Thanks. Hi, I'm Brooke. I am a data scientist at the ACLU, and today I'm going to be talking about the small role that R and data analysis played in an effort to reunify over 2,500 children who were separated from their families while trying to seek refuge in the United States. In that context, we'll talk about how to deal with extremely messy and flawed data and how to create efficient but safe ways to process and analyze that data, especially when it's updated over time and especially when those updates aren't consistent or predictable.

the data source is just as important as the data itself.

But we still like rectangles. Everybody loves rectangles. So the first step was to get everything into a nice rectangle with list columns. And we did that with these packages. I really like the FS package because it includes metadata about a given file. And then we could arrange those.

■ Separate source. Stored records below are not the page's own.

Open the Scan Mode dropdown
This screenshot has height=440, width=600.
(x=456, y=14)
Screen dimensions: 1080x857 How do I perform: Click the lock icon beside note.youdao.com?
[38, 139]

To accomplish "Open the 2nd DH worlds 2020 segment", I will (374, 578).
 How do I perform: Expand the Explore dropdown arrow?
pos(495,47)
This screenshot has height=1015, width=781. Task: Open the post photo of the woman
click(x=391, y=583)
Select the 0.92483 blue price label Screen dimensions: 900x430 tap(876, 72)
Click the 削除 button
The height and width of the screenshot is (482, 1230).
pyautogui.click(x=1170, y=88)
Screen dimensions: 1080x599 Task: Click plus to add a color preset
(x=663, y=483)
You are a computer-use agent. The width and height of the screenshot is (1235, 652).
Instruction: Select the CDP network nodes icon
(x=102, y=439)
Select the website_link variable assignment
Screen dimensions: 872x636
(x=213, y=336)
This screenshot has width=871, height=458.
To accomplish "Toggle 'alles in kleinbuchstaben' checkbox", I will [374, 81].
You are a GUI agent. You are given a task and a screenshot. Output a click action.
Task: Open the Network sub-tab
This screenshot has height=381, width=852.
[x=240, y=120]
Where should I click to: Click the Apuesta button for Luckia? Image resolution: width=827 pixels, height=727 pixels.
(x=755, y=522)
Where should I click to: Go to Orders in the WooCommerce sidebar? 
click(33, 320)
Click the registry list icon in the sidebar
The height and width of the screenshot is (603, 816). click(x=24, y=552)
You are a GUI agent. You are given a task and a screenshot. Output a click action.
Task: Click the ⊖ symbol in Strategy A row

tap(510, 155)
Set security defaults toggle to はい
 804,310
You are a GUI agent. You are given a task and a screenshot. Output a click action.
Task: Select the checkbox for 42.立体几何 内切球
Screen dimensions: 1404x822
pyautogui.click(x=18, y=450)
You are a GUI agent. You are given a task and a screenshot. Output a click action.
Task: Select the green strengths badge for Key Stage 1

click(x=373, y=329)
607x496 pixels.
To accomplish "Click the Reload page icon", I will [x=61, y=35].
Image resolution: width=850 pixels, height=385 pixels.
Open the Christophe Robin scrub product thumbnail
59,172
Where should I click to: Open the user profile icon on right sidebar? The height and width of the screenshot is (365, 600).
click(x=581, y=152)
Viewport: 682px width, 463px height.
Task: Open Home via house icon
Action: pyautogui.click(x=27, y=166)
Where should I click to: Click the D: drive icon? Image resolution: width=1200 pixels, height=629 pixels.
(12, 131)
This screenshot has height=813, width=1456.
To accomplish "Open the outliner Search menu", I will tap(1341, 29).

We could sort by size or by the date that they came in. And then we could mutate over various rows based on what the path string was. And we could map over all of those rows and read the data in.

So here's an example of what that might look like. If we read in all of the files that match this regex pattern in a given folder, we can then arrange by the time that that file was created and try to see, you know, what are the updated pieces of information telling us. And once we have a handle on that, we can read all of the data in. And so we did this with a combination with a bunch of tidyverse packages. Purr was really, really useful in unnesting the various sheets.

So what we're doing here, just to walk through, is we're mapping over a read Excel function called Excel sheets so that we can see the names of all the different tabs. We're making it so that there's one sheet per row. And then we're reading all of the data in based on those sheet names.

Validating the data

And so once we have everything, at least in one location in R, we can start to ask questions and see if the data makes sense. And spoiler alert, it often did not. Here are some examples of some errors, to put it lightly, that we found in the data. There were a lot of book-in dates that were later than people had been deported or children who had been reunified before they had even been booked in. We had 22 children who were reunified with themselves. And then 73 parents who had deportation dates, after that essentially was not allowed anymore.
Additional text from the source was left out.